All Clear is the second part of the book that began with Connie Willis’ Blackout (see my review here) which came out early in 2010. Blackout/All Clear are a single book that was broken into two parts; they are not part of a series and it is impossible to read All Clear without first having read Blackout for the same reason that it would be impossible to read the second half of Tom Sawyer without having read the first half. I mention this because All Clear begins right where Blackout left off, smack in the middle of things and someone coming to the book thinking it is an independent volume would be in for an unsettling surprise.
That said, I worried that it would be difficult to keep up the wonderfully complex historical/time-travel story that Willis began in Blackout, and I was delighted that she managed to make the second half of the book even better than the first.
The story takes place in the same universe as Connie Willis’ brilliant Doomsday Book, To Say Nothing of the Dog, and Firewatch. It is 2060 and time travel allows Oxford historians to go back in time to witness events first hand and better fill in and understand the historical record. In Blackout/All Clear, historians are busy researching World War II, in particularly the Blitz of London. However, some strange things have begun happening as historians are sent back in time. “Slippage”–which is supposed to prevent historians from going to divergence points–are growing larger so that historians are coming through days, weeks, even months before or after they are scheduled to arrive. And in Blackout, we learn that the drops are no longer opening to allow the historians to return to their time in 2060.
The story is a rich in historical detail from the era. Reading it, I felt like I was living through the Blitz. Willis does a remarkable job of evoking the terror of the nightly bombings, while mixing in the humor the people of London needed to survive. The characters we follow through All Clear (there are mainly three of them) become attached not only to the struggle of the people of London, but they also experience their fears, both directly (through the bombings) and indirectly, in not knowing the outcome, sacrificing themselves for victory over Hitler.
Time travel plays a larger role in All Clear than it did in Blackout as we discover that a mystery is unfolding surrounding the slippages and why they are happening. The time travel plot alone is brilliantly complex. I used to think The Time Traveler’s Wife had the most complex time-travel plot I’d ever come across, but Blackout/All Clear beats it.

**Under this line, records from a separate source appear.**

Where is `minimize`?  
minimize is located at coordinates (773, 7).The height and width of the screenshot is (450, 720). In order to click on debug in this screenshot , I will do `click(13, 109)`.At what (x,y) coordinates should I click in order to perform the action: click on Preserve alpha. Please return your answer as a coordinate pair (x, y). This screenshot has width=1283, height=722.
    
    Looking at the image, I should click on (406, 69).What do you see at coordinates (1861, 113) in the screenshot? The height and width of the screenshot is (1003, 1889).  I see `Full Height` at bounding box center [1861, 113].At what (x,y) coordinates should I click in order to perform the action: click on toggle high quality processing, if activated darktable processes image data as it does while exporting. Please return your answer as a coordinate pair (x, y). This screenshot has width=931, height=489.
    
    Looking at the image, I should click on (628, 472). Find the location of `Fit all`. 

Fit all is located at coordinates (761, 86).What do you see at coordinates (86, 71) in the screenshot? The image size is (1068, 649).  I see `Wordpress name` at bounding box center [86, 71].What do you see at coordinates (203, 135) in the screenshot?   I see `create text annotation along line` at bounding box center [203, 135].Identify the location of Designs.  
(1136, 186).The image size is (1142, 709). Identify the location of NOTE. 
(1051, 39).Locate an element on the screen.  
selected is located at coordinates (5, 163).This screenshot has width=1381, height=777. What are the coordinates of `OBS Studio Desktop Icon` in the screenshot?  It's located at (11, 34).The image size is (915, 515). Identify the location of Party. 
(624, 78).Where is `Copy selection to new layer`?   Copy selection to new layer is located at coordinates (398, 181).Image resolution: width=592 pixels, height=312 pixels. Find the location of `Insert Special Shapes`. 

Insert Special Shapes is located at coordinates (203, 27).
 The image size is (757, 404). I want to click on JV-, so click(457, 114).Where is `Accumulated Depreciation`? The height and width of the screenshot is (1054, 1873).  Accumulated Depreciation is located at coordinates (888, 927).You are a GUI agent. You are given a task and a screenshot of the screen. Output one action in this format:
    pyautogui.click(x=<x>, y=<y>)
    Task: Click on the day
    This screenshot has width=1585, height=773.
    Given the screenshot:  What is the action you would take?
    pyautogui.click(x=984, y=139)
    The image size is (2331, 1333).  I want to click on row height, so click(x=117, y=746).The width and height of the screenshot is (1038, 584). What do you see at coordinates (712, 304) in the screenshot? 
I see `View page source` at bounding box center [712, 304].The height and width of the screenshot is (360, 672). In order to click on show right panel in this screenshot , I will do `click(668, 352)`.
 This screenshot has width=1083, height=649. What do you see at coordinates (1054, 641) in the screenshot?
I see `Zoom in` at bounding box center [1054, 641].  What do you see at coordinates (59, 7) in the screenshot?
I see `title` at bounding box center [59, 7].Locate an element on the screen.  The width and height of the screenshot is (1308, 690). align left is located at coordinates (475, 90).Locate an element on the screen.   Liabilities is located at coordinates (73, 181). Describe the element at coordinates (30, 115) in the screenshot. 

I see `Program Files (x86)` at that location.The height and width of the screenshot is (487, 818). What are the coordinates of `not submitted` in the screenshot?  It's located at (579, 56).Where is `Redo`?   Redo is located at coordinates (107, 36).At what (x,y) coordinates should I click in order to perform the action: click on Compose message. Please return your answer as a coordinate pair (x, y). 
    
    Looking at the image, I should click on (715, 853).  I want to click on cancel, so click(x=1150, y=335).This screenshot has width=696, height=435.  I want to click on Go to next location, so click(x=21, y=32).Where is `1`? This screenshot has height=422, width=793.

When I finished Blackout in March, I could not wait to start All Clear, which came out in early October. I wasn’t able to start All Clear right away, but once I started it, I was not able to put the book down, reading almost all day for nearly two days, breathless at the end of each chapter. The characters in the book become as close as old friends and you experience their joys and pains along with them. And as the book unfolds and the mysteries are revealed, the sense of wonder, the sense of awe at the entire literary construction is stunning.
It will be interesting to see how Blackout/All Clear ends up on the Nebula ballot: as a single volume or as two separate books. I’ve already nominated Blackout for a Nebula award, but if I could, I would nominate and vote for the combined, complete work. It was by far the best thing I’ve read in many, many years.